(Screenshot grounding data)
○ ○ ○ ○ ○

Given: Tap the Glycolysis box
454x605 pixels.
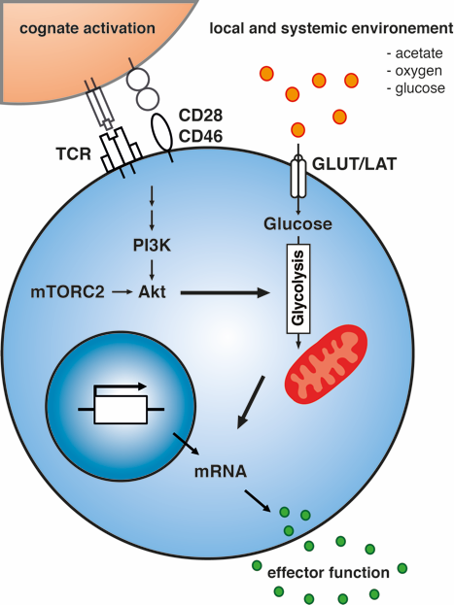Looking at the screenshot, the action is point(298,288).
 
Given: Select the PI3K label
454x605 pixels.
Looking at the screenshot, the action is point(152,246).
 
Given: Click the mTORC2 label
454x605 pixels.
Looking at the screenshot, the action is point(68,292).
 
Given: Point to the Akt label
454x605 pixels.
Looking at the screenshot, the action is point(152,292).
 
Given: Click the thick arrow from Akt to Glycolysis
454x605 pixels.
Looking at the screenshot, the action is point(226,293).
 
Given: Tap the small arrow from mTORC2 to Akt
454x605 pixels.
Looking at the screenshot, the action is point(122,292).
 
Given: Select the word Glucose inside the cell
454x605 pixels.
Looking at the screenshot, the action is point(297,223).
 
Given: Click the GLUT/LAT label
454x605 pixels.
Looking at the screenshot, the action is point(354,164).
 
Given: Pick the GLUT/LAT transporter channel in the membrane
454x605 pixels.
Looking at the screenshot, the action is point(297,177).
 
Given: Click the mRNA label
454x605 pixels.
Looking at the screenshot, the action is point(221,471).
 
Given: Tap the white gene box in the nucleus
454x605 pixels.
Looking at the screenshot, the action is point(121,410).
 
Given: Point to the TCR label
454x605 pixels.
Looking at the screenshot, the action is point(74,154).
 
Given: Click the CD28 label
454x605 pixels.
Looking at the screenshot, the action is point(200,115).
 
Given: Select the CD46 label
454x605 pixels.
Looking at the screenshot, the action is point(200,136).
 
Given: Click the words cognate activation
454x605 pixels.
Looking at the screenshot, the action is point(87,28).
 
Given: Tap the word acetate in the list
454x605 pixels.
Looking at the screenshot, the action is point(419,53).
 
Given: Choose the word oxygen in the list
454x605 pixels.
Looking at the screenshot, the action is point(418,71).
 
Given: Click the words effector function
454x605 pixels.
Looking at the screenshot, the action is point(329,573).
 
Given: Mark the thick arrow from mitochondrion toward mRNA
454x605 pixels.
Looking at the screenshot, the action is point(251,402).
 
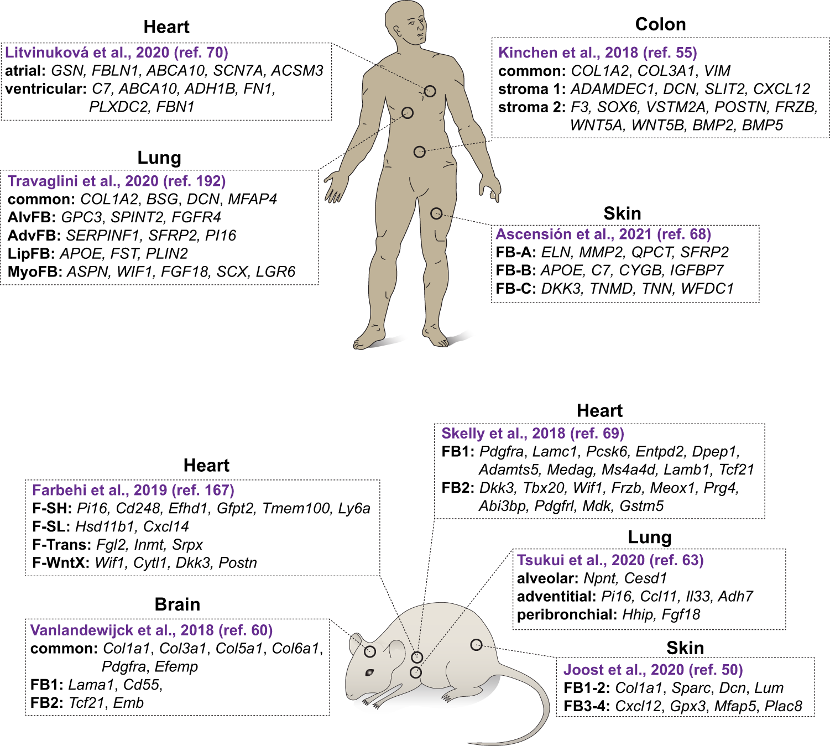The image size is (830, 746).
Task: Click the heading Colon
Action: pos(660,24)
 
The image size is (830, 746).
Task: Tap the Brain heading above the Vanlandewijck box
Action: pos(177,604)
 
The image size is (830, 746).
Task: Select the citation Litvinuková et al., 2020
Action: pos(117,53)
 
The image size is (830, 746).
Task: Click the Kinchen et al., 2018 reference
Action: pos(597,53)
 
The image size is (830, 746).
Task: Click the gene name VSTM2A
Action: pos(670,107)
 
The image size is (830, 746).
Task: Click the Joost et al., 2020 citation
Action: pos(652,670)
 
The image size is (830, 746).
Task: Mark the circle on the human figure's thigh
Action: pos(436,213)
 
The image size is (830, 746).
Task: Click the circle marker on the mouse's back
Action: pos(476,645)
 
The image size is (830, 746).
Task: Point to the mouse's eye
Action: pos(369,672)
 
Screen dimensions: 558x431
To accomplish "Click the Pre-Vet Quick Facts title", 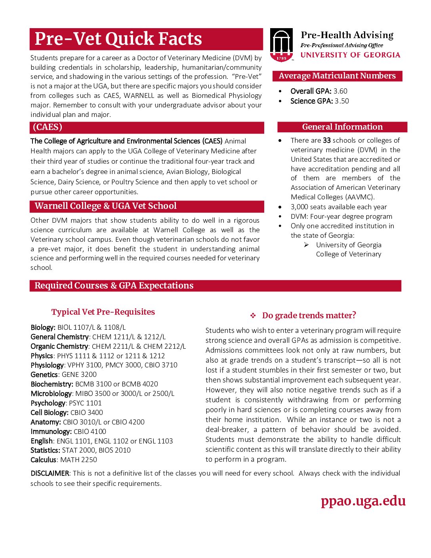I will (118, 39).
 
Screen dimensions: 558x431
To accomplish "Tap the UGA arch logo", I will (281, 44).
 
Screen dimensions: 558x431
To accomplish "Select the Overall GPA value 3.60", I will (340, 91).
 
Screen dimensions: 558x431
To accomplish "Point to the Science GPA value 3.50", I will (342, 101).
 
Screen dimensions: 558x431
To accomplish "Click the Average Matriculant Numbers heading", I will (337, 76).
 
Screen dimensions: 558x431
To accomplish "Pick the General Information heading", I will (342, 127).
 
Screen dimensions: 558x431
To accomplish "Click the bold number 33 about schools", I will (327, 140).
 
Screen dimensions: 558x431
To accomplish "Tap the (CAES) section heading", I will (48, 127).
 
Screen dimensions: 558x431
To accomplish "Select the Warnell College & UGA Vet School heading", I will (105, 206).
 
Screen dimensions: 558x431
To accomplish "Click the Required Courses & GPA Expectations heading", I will (114, 286).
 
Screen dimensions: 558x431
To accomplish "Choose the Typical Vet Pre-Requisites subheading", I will (103, 312).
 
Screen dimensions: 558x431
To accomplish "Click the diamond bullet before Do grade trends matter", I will (253, 316).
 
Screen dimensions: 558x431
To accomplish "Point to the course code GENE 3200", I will (79, 375).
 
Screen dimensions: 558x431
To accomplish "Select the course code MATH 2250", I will (78, 460).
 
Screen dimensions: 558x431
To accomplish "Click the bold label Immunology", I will (51, 432).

○ ○ ○ ○ ○

Each line of the data that includes "Choose" should be copied.

#### Result of this exercise
Given: Choose the word oxygen in the list
To accomplish "Choose the Typical Vet Pre-Requisites subheading", I will (103, 312).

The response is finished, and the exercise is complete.